Dall’ospedale di al-Shifa, teatro di una irruzione dei militari nella notte, giungono notizie frammentarie nel quadro di una operazione di vasta scala tuttora in corso. Secondo alcuni testimoni oculari i soldati avrebbero ordinato a tutti gli uomini fra i 16 e i 40 anni di abbandonare l’edificio, con la sola eccezioni di quanti sono impegnati in pronto soccorso e nelle sale operatorie. Altri avrebbero sparato colpi in aria per costringere le persone rimaste all’interno a uscire, installando dispositivi di scansione e rilevamento all’interno del quale hanno fatto passare i fuoriusciti. Voci che si rincorrono e che faticano a trovare - almeno sinora - immagini e filmati indipendenti di conferma, in una situazione che resta di forte tensione e confusione. Il direttore generale dell’Organizzazione mondiale della sanità (Oms) Tedros Adhanom Ghebreyesus definisce “profondamente preoccupante”l’incursione dell’esercito. “Abbiamo perso di nuovo - ha aggiunto - i contatti col personale sanitario. Siamo molto preoccupati per la sicurezza loro e dei pazienti”. Un video rilanciato dal sito attivista Eye on Palestine denuncia su Telegram bombardamenti nei pressi dell’ospedale indonesiano, anch’esso secondo Israele base e rifugio per i miliziani di Hamas.
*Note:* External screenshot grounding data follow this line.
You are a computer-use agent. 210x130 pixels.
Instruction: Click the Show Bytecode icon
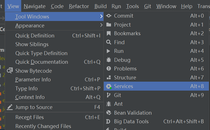click(x=10, y=71)
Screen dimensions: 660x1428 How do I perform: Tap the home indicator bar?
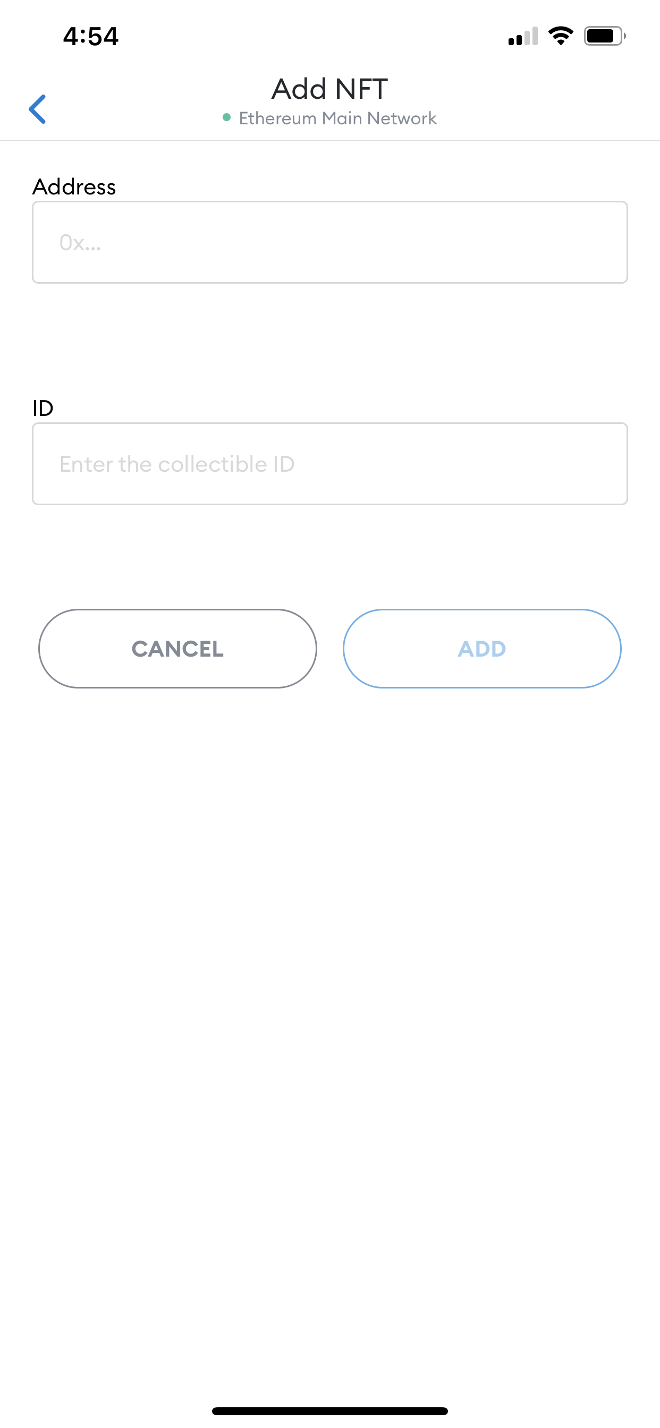click(x=330, y=1411)

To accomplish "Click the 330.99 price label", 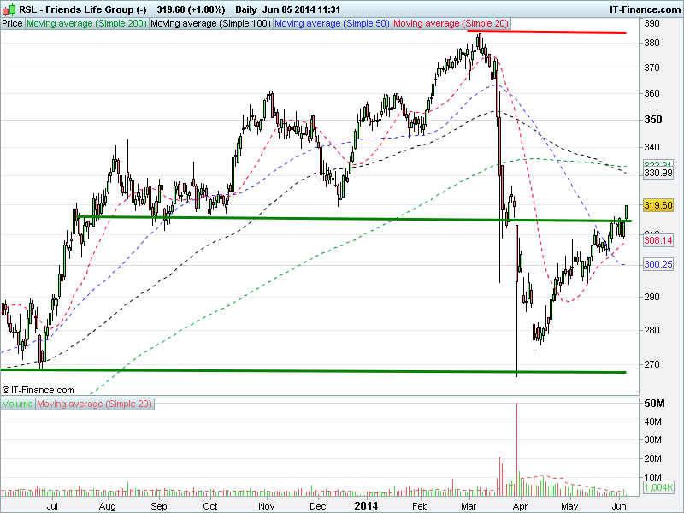I will (658, 174).

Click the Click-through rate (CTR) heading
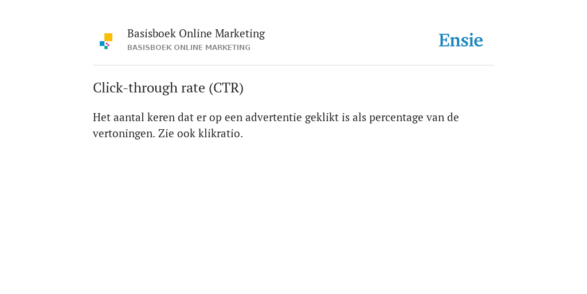[168, 88]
Sulla situazione dei cristiani a Gaza è intervenuto anche l’arcivescovo anglicano di Gerusalemme Hosam Naoum, inviando un videomessaggio al sinodo generale della Church of England in cui sottolinea il compito “difficile e controverso” di cercare pace e riconciliazione in Terra Santa. Egli ha inoltre esortato la comunità internazionale a lavorare per una risoluzione del conflitto e ad attuare un cessate il fuoco immediato per garantire corridoi umanitari e la protezione dei civili. “Il linguaggio della riconciliazione ... può essere difficile e può essere controverso. Ma qui in Terra Santa - conclude - abbiamo bisogno di quel linguaggio di pace e riconciliazione più che mai”.